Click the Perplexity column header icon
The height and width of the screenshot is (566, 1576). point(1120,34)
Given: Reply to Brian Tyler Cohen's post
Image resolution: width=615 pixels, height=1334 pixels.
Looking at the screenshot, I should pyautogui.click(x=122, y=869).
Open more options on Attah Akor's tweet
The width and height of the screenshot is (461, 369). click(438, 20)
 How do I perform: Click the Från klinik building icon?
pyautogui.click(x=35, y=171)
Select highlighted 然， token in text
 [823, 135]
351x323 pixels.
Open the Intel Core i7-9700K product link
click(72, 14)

* * *

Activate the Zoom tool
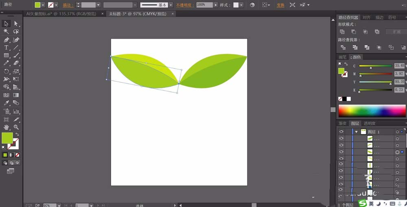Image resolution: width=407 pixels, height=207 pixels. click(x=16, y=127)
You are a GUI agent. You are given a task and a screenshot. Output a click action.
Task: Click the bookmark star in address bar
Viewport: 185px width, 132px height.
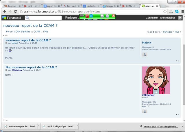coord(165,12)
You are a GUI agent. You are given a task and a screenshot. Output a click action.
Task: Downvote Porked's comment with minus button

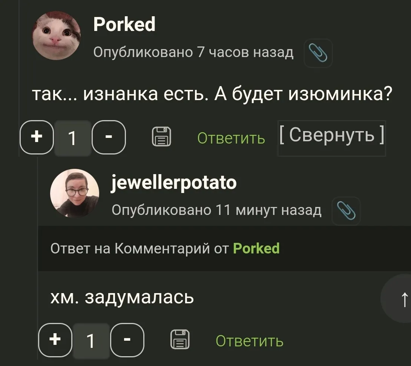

--

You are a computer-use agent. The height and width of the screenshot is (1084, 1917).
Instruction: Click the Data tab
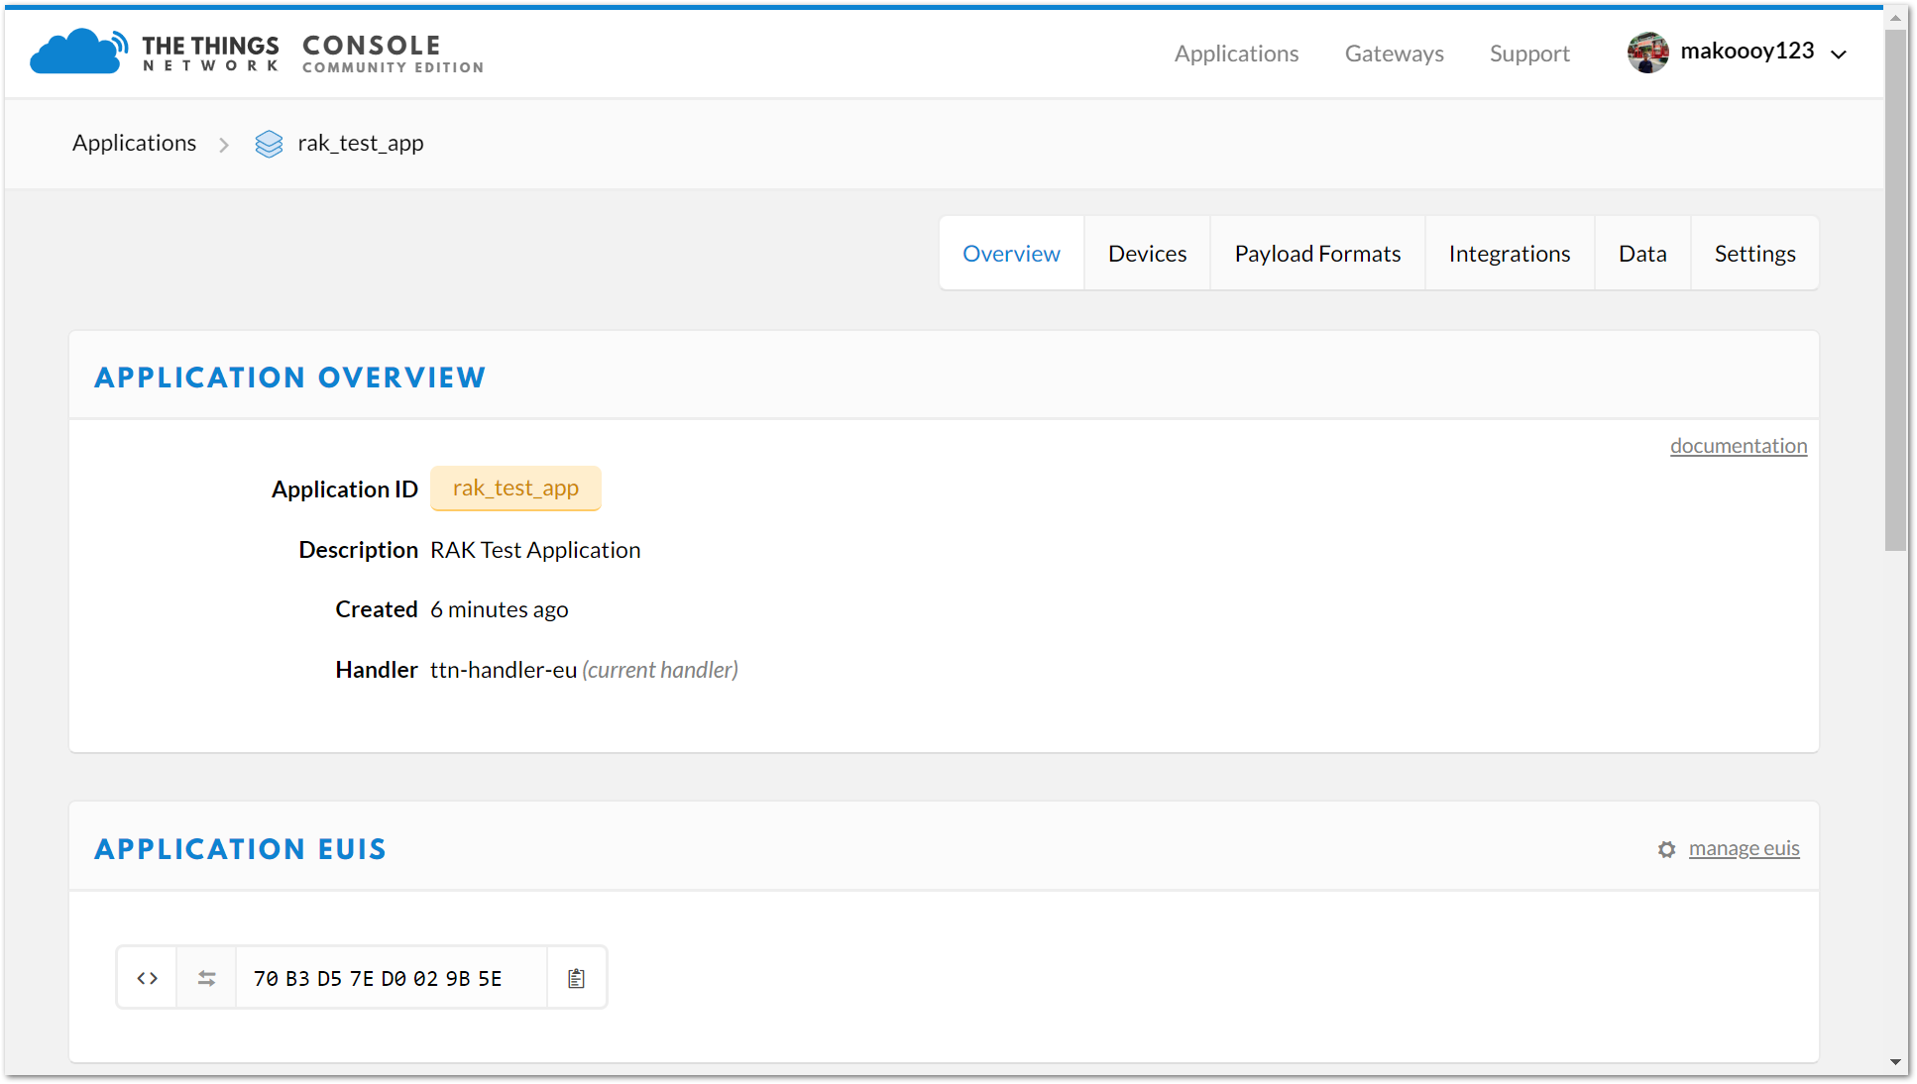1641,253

Activity: Could you restate word for word the lines above from the one containing "Click the Perplexity column header icon" through the one containing "Given: Reply to Brian Tyler Cohen's post", both included, and nothing else?

Response box:
Click the Perplexity column header icon
The height and width of the screenshot is (566, 1576). point(1120,34)
Given: Reply to Brian Tyler Cohen's post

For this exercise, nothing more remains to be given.